There is no evidence of toxic effects from vitamin E, which occurs naturally in foods. Most adults who consume more than the RDA value of 22 IU daily use multivitamins or separate vitamin E supplements containing between 400 and 1000 IU daily. There are no reports of harmful side effects from taking supplements in healthy people. However, there is a risk of excessive bleeding, especially at doses greater than 1000 mg per day or with the concomitant use of blood-thinning medications such as warfarin. For this reason, an upper limit for vitamin E of 1000 mg daily (1465 IU) of any form of tocopherol supplementation has been established for adults 19 years of age and older.

Important Information:

Due to occasional reports of negative health effects from vitamin E supplements, scientists have debated whether these supplements could be harmful and even increase the risk of death.

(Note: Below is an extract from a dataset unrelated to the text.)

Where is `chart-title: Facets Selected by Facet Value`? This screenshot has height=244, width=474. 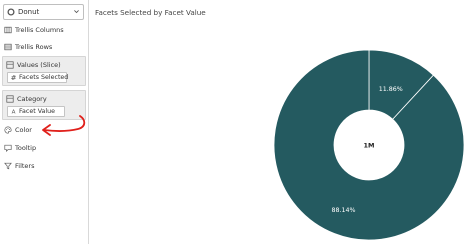
chart-title: Facets Selected by Facet Value is located at coordinates (150, 12).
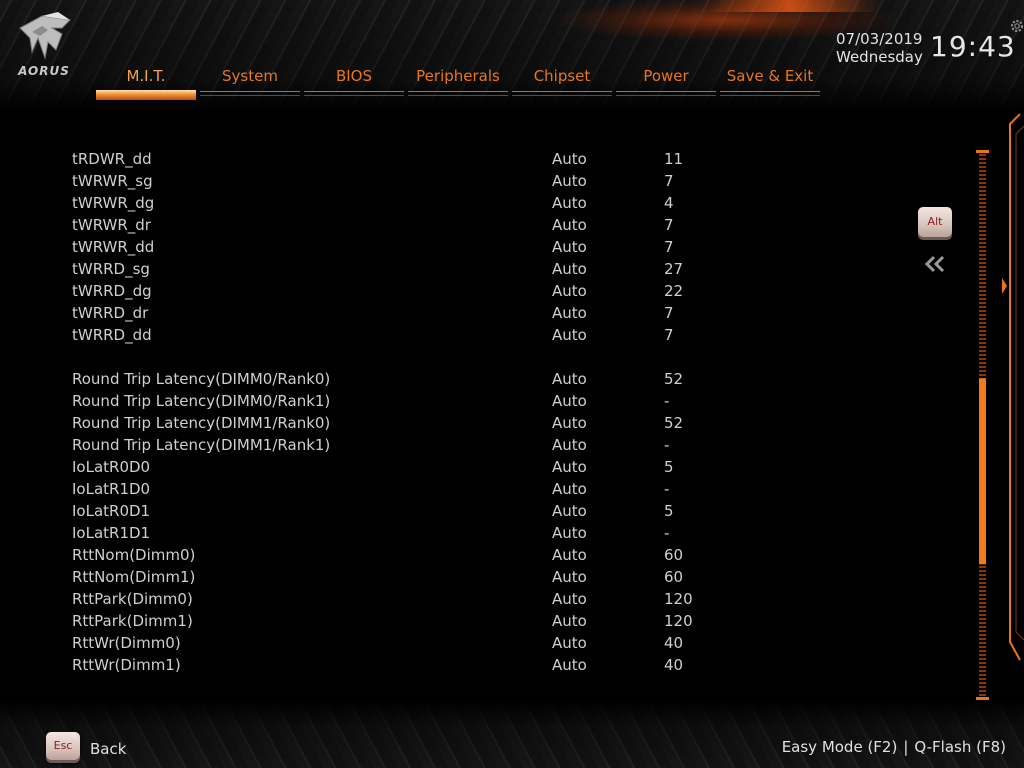  What do you see at coordinates (880, 57) in the screenshot?
I see `system-day: Wednesday` at bounding box center [880, 57].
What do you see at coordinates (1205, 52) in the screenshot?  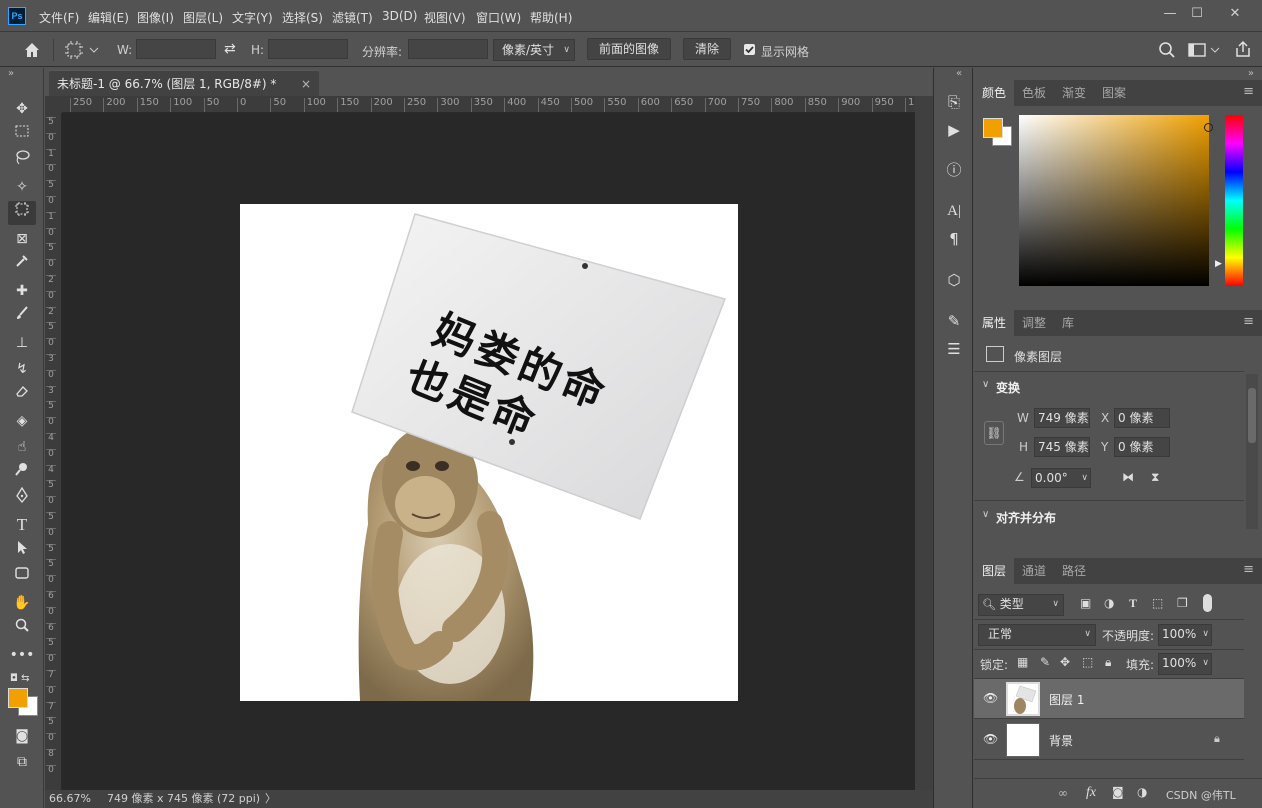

Researchers have attempted to answer this question by combining the results of several studies. In one such analysis, the authors pooled and reanalyzed data from 19 clinical trials of vitamin E, including the GISSI and HOPE studies; they found a higher mortality rate in the studies in which patients took more than 400 IU of supplements per day. Although this meta-analysis made headlines when it was published, the conclusions that can be drawn are limited. Some of the results are based on very small studies. In some of these studies, vitamin E was combined with high doses of beta-carotene, which itself has been associated with increased mortality.  In addition, many of the studies using high-dose vitamin E included people with advanced heart disease or Alzheimer's disease. Other meta-analyses reached different conclusions. So it's not clear whether these results would hold for healthy people. For example, the Physicians' Health Study II found no difference in mortality rates between study participants who took vitamin E and those who received a placebo.